Sort through the data and copy the lines holding the word "label".

(Saved entries)
-------

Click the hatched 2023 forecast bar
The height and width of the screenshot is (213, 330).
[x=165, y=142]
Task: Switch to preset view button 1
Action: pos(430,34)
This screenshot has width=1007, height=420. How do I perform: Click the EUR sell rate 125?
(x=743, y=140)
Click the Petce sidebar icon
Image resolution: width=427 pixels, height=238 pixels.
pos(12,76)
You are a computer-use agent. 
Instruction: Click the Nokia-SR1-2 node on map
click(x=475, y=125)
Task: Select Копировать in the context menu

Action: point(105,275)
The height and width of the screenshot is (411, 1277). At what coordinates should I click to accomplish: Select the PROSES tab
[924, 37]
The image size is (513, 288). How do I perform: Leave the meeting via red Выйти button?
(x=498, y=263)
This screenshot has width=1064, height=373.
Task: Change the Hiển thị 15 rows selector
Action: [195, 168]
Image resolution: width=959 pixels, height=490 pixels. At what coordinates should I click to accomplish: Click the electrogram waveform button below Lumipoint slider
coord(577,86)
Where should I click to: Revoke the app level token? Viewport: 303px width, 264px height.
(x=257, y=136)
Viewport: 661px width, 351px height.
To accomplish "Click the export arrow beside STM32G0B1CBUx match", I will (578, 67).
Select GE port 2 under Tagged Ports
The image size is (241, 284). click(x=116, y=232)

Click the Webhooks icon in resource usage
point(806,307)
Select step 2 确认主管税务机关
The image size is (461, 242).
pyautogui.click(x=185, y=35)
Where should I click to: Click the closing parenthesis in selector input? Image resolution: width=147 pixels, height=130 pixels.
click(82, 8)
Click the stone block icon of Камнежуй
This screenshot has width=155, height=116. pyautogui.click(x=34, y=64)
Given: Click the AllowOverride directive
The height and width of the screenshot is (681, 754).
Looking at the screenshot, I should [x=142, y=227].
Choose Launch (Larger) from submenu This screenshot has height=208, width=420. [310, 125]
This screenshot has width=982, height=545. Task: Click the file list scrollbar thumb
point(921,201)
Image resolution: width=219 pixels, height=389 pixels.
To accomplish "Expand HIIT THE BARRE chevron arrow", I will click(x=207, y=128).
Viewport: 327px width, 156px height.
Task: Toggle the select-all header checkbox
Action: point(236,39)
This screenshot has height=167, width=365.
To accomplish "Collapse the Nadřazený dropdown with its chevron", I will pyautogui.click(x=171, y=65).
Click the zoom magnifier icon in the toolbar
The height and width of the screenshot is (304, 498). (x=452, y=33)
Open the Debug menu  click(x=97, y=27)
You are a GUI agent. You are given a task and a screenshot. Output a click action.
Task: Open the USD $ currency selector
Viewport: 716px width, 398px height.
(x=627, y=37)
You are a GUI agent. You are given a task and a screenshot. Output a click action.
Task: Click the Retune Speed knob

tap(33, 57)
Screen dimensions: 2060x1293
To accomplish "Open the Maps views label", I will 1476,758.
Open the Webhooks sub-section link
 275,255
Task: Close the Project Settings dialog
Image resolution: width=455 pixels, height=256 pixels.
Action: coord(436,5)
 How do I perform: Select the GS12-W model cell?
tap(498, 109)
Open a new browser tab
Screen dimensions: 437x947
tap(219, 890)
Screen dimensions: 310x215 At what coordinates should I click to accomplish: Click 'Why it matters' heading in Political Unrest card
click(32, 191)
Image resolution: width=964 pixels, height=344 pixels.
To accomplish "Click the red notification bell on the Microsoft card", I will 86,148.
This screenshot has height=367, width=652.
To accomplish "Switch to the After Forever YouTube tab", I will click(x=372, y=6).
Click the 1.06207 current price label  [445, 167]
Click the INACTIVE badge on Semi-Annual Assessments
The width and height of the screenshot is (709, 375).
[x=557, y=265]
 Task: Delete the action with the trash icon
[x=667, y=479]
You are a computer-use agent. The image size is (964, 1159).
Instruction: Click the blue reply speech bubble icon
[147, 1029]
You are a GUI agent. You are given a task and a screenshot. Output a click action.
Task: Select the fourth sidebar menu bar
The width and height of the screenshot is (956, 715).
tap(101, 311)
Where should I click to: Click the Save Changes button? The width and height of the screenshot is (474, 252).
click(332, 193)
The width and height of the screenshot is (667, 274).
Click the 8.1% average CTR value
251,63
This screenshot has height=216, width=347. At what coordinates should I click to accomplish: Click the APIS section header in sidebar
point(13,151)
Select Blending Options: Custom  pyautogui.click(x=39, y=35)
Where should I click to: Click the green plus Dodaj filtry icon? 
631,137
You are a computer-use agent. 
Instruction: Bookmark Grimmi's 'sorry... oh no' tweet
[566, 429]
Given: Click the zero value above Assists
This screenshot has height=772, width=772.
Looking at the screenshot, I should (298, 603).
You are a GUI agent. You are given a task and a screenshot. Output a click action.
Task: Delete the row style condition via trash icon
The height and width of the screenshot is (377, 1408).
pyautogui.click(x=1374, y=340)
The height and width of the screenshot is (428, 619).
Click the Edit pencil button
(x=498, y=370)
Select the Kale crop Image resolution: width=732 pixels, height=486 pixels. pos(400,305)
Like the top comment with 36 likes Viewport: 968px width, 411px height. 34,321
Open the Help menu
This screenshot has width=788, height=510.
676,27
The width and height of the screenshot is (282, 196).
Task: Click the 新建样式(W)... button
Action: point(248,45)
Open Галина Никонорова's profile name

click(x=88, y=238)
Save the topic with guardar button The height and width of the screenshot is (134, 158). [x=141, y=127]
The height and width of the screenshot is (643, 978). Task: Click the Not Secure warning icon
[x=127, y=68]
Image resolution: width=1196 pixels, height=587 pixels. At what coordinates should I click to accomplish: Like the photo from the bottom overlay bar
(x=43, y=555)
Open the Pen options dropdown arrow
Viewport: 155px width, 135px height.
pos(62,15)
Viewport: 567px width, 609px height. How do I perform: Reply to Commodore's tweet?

-------

EXERCISE SOLUTION:
To accomplish "Open the Maps views label", I will 1476,758.
Click the 1.06207 current price label  [445, 167]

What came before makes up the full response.